Reference Number: 230
Chondroitin sulfate (CS) has shown either ameliorating or aggravating effects on osteoarthritis (OA) in separately conducted clinical trials. Because CS is usually administered orally, it should be affected by or would impact on the individual gut microbiota. Evidence is accumulating that CS can nourish sulfatase-secreting bacteria (SSB) and sulfate-reducing bacteria (SRB). To decipher how can an individual gut microbiota determine the clinical values of CS for treatment on OA, we suggest here that CS would give distinct outcomes for OA treatment depending on Akkermansia muciniphila, a gut commensal probiotic bacterial species as optimal presence albeit also behaving as mucus-eroding bacteria (MEB) when abundant presence. Briefly, CS would ameliorate OA if A. muciniphila is present due to without overgrowth of SSB and SRB, whereas CS would aggravate OA if A. muciniphila is absent because of failure in or lack of competition with abundant SSB and SRB. By noting such a frequently ignored phenomenon, we urge the development of non-orally administering CS to minimize its side-effects and extend it to other medicinal applications.
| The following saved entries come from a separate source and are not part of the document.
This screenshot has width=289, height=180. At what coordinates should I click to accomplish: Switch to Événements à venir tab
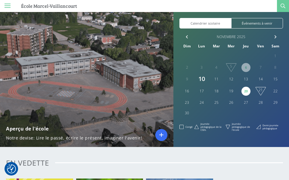[x=257, y=23]
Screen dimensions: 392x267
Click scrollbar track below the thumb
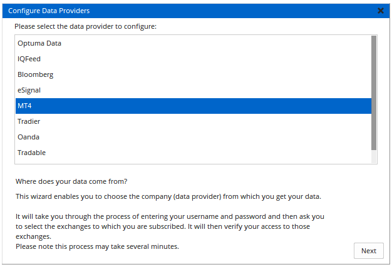pos(374,157)
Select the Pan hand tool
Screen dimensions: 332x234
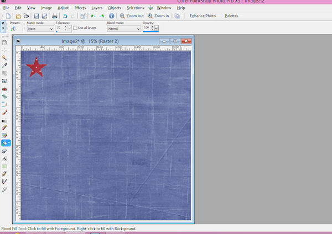coord(4,42)
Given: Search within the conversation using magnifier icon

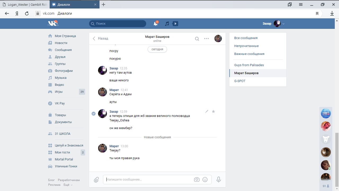Looking at the screenshot, I should click(197, 39).
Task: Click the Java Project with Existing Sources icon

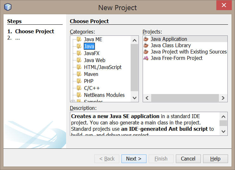Action: coord(146,52)
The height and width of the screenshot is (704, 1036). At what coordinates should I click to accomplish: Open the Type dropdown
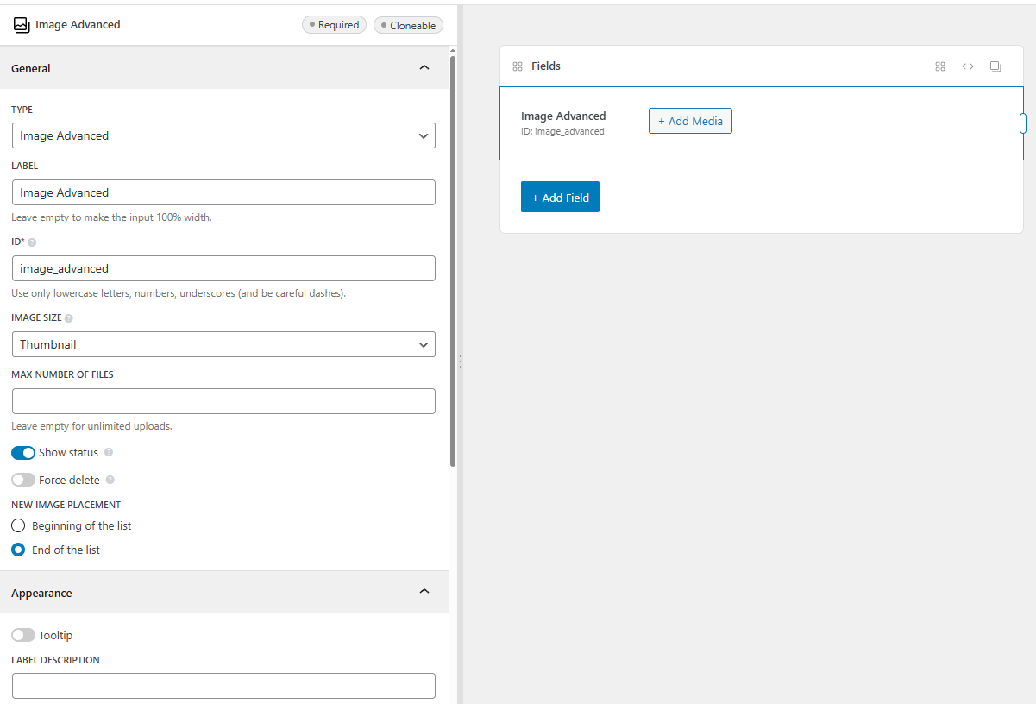[x=223, y=135]
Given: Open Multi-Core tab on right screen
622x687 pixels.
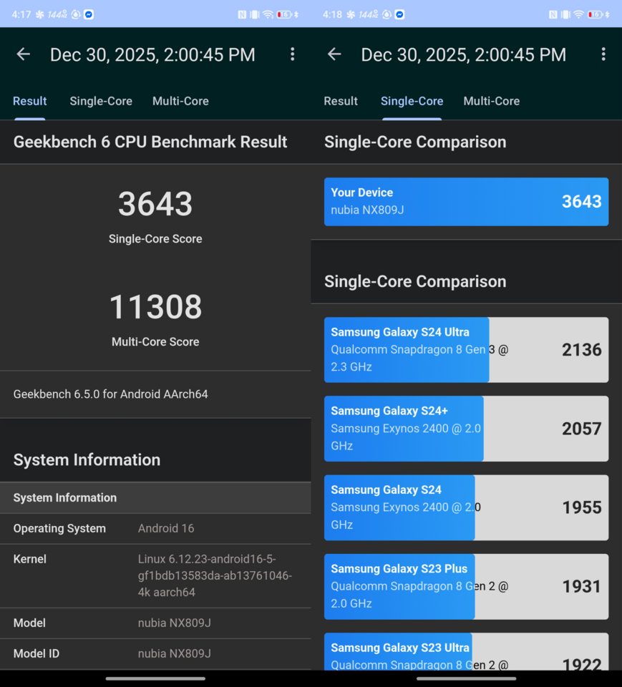Looking at the screenshot, I should [x=492, y=101].
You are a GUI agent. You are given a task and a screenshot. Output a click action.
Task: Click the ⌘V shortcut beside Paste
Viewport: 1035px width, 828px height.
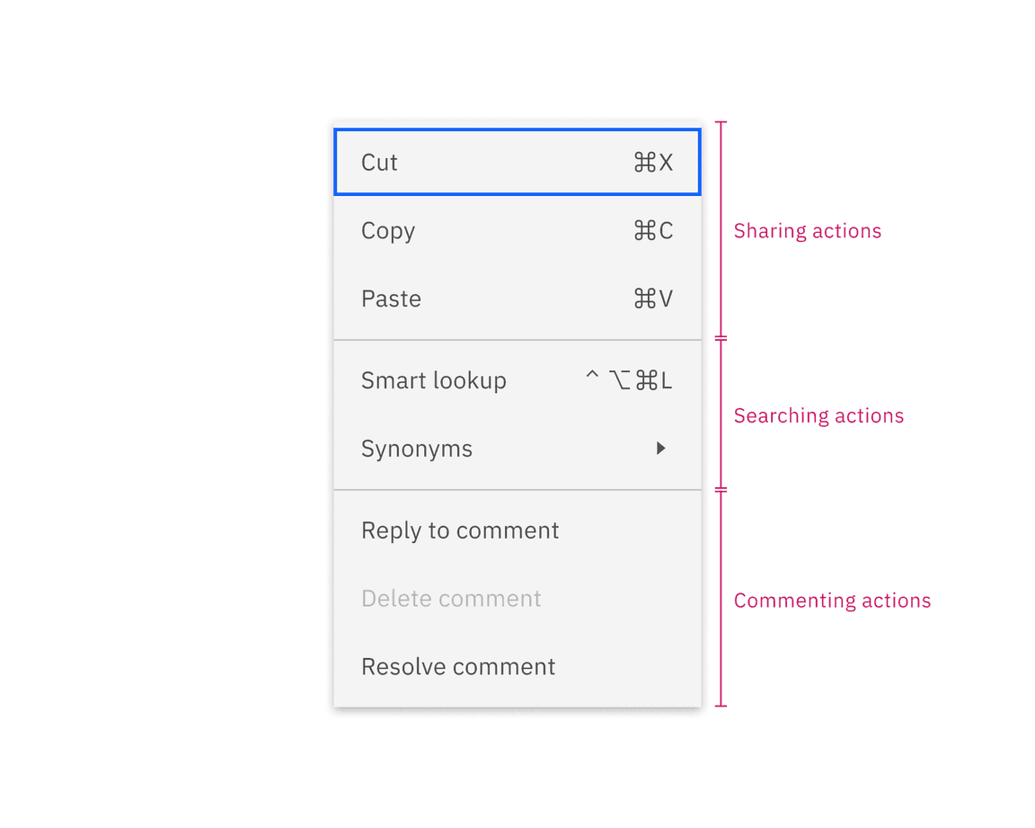pyautogui.click(x=653, y=299)
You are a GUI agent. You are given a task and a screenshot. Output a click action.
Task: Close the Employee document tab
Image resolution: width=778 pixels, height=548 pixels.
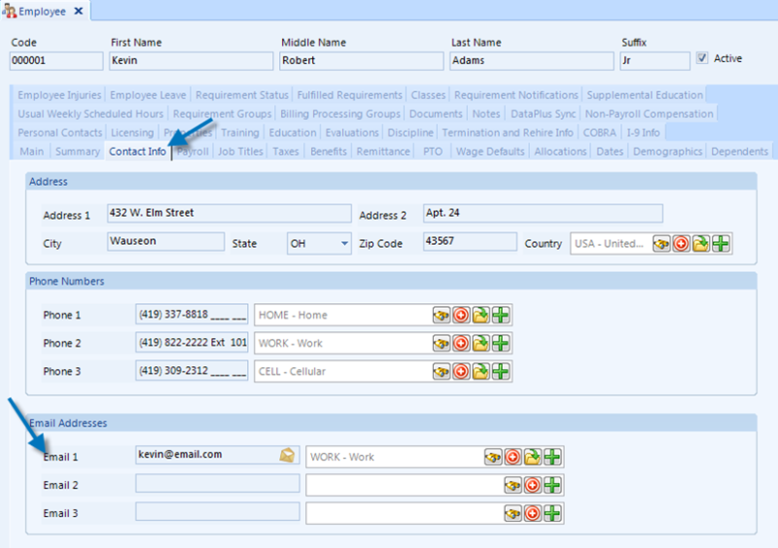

SIGNIFICANCE OF THIS STUDY
The composition of the gut microbiome may have the potential to influence the body’s response to medication. This study suggests that the effect of medication taken orally for osteoarthritis may be determined in part by the population of certain bacteria in the gut microbiome. These bacteria are positively influenced by the consumption of (among other things) cranberry extract.
This demonstrates the potential for the gut microbiome influencing a patient’s response to treatment for medical conditions and the importance of a deeper understanding of how these microbes can be controlled by diet.